I have a planned microarray experiment but I'm having some difficulty designing the best possible experiment given the conditions. I have enough for 3 arrays per condition, but six biological sources. The problem is that I can only sample the biological sources once every two months, and there is a chance that the samples will fail.
Originally I was thinking of randomly selecting three animals from which I would draw samples from three times each. That way each array represents one animal but replication of the sample isolation and treatment has been replicated. However, this is a six month process under the best case, if any collections fail this will add a significant amount of time, which is a problem given the year I have to get this work submitted. However, this allows me to control for sample to sample variation within animals and between animals.
On the other hand, I was thinking each array could by a pooled sample from three animals. That way there I still account for sample to sample variation but avoid the lengthy wait associated with the other approach. The drawback here is I don't have much information on the individual animal's responses. While I expect them to be very similar, I'd worry about this becoming an issue later on. An advantage here is that the three arrays become technical replicates of the arrays, which is would result in stronger data.
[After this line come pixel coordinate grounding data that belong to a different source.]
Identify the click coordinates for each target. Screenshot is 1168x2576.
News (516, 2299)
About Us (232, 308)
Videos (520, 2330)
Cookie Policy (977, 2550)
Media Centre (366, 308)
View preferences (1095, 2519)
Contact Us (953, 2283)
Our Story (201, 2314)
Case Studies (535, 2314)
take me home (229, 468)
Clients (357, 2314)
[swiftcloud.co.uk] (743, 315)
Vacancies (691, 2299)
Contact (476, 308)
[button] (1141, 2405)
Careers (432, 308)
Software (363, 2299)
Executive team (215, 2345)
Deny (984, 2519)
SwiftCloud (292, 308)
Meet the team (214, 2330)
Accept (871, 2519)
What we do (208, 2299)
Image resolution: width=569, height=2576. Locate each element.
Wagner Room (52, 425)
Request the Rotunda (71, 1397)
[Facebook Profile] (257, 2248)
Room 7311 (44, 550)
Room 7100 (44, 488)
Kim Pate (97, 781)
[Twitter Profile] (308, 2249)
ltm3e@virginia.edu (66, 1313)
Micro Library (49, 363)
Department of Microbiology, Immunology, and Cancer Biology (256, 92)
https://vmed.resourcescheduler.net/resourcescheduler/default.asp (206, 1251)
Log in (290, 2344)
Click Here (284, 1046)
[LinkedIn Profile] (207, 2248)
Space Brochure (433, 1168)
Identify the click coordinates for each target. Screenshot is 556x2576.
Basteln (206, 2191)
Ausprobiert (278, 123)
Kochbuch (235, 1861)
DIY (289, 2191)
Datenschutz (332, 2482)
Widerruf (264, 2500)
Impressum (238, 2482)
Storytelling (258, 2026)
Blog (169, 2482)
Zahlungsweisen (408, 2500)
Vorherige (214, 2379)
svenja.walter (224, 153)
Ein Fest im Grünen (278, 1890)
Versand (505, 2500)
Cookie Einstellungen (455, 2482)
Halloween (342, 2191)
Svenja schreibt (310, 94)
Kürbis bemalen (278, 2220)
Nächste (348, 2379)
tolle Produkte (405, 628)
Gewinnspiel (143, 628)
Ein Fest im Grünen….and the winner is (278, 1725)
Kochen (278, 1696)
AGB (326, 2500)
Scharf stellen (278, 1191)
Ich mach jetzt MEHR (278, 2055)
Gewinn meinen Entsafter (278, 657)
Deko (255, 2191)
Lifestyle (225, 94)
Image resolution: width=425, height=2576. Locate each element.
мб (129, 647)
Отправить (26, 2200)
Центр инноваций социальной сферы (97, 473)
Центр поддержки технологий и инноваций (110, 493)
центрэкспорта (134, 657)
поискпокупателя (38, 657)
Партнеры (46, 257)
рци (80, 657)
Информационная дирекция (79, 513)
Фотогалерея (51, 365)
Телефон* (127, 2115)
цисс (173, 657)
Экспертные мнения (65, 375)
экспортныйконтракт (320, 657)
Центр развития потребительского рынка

Of the two options, which is the best approach? Or, if they're both insufficient, what would be the best decision?
What question are you trying to answer?
Also, be aware, if you pool samples from all three animals and stuff them onto three arrays, it's _technical_ replicates, not biological. Any findings from technical replicates are very uncertain, and a lot of people will be very skeptical.
I have two species, I want to compare the responses to the same experimental condition. I have six animals from each species but only 3 arrays per condition.